Может, в этой пепельно-серой земле покоится и ее муж.
Невыносимо! Лицо у нее посерело от ужаса. Бежать бы отсюда без оглядки.
«Знай я, что поедем этой дорогой, — подумала она, — выбрала бы кружный путь через Базель.»
Поезд сделал остановку в Суассоне, от одного названия по спине поползли мурашки. Нужно взять себя в руки и ни на что не обращать внимания. Завтрак подоспел как избавление. В вагоне-ресторане она села напротив невысокого французского офицера в небесно-голубой форме. Он менее всего походил на военного. Простодушное, милое, почти детское лицо, невинный взгляд — его сохраняют под маской так называемой порочности многие французы. В его обществе Катрин стало много легче.

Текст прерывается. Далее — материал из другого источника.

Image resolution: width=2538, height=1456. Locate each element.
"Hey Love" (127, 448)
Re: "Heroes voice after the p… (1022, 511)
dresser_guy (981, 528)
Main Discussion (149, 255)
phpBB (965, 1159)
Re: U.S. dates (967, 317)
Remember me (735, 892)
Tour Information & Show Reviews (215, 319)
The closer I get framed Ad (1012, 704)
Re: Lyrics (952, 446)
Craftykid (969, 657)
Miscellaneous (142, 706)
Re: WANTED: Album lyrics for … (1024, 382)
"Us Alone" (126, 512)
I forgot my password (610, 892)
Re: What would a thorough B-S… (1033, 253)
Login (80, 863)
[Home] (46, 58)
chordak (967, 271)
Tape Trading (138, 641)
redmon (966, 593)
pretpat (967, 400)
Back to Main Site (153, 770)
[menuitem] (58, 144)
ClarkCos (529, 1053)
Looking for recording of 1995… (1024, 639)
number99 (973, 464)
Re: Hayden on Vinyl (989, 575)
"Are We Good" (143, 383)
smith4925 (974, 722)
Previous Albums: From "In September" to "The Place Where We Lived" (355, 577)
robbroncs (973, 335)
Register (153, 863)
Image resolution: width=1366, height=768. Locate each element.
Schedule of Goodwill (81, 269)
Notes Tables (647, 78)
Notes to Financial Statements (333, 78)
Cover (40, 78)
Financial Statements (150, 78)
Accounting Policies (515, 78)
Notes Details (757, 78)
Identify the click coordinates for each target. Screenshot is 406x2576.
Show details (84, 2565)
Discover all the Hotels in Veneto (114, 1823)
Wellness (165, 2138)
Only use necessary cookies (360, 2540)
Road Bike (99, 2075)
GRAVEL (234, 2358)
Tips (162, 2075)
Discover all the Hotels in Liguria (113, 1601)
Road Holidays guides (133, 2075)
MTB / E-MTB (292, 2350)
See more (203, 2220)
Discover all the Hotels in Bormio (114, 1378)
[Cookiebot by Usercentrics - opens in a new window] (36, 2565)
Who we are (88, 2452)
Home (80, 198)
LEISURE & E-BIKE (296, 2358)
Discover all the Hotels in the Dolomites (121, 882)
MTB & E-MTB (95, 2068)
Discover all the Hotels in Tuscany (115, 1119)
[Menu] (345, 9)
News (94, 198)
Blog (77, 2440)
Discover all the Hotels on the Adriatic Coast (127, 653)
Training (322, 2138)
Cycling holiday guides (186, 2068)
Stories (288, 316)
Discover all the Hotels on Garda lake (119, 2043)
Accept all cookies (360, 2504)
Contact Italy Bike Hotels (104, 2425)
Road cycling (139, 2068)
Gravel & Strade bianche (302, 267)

Его бутылка красного вина съехала по тряскому столу на ее половину, и она переставила ее — офицер застенчиво поблагодарил поклоном. Какой милый! Найдись женщина, которой понравился бы такой мужчина, и он с готовностью отдал бы ей всего себя.
Однако ее самое сейчас все это не волновало. Мужчины, женщины, кто-то любит, кто-то любим…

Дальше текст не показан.